=== WHAT THE EXERCISE ASKS ===
From the summary below on how antidepressants bind to human brain receptors, list each receptor at which the constants were measured for the 17 antidepressants and two metabolites.

Binding of antidepressants to human brain receptors: focus on newer generation compounds.

Using radioligand binding assays and post-mortem normal human brain tissue, we obtained equilibrium dissociation constants (Kds) for 17 antidepressants and two of their metabolites at histamine H1, muscarinic, alpha 1-adrenergic, alpha 2-adrenergic, dopamine D2, serotonin 5-HT1A, and serotonin 5-HT2 receptors. Several newer antidepressants were compared with older drugs. In addition, we studied some antimuscarinic, antiparkinson, antihistamine, and neuroleptic compounds at some of these receptors. For the antidepressants, classical tricyclic antidepressants were the most potent drugs at five of the seven receptors (all but alpha 2-adrenergic and 5-HT1A receptors). The chlorophenylpiperazine derivative antidepressants (etoperidone, nefazodone, trazodone) were the most potent antidepressants at alpha 2-adrenergic and 5-HT1A receptors. Of ten antihistamines tested, none was more potent than doxepin at histamine H1 receptors. At muscarinic receptors antidepressants and antihistamines had a range of potencies, which were mostly weaker than those for antimuscarinics. From the in vitro data, we expect adinazolam, bupropion, fluoxetine, sertraline, tomoxetine, and venlafaxine not to block any of these five receptors in vivo. An antidepressant's potency for blocking a specific receptor is predictive of certain side effects and drug-drug interactions. These studies can provide guidelines for the clinician in the choice of antidepressant.

=== RECORDED DATA ===
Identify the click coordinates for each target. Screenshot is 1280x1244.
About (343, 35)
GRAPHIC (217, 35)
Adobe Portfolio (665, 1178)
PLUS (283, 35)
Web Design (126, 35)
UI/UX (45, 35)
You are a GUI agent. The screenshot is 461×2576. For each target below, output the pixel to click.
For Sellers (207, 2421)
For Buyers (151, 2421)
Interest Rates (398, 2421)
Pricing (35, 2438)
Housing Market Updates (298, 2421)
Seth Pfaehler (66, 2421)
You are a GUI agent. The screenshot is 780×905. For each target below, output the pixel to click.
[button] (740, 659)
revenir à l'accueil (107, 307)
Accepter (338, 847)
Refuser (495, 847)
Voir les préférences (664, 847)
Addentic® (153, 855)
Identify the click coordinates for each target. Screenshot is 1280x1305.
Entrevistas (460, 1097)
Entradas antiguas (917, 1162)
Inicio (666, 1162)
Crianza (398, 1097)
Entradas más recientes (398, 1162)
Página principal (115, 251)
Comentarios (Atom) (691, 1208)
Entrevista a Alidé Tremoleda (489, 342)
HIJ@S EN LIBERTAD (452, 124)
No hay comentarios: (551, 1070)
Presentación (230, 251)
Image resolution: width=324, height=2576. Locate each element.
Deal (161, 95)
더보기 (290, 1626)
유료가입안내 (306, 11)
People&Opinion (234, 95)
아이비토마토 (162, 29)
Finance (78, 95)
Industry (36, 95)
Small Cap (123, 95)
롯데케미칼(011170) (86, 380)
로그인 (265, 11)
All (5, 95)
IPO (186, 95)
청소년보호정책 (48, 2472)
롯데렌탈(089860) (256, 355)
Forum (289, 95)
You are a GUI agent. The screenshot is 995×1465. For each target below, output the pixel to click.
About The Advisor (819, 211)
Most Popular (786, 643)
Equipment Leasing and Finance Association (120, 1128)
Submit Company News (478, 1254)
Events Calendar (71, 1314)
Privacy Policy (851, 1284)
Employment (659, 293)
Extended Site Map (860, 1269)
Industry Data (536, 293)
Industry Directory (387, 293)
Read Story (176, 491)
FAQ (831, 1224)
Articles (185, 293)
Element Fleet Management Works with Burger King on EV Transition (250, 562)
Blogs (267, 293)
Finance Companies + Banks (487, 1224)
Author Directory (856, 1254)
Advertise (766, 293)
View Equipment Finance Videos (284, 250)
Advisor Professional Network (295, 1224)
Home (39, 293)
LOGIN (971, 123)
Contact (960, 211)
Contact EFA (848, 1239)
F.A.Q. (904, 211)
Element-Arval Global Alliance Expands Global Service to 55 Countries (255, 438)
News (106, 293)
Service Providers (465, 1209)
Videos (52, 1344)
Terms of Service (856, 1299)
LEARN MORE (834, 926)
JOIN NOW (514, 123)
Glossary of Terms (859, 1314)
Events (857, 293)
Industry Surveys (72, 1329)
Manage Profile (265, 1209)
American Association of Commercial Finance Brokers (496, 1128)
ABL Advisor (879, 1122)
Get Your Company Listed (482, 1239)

=== ANSWER AREA ===
- Histamine H1
- Muscarinic
- Alpha 1-adrenergic
- Alpha 2-adrenergic
- Dopamine D2
- Serotonin 5-HT1A
- Serotonin 5-HT2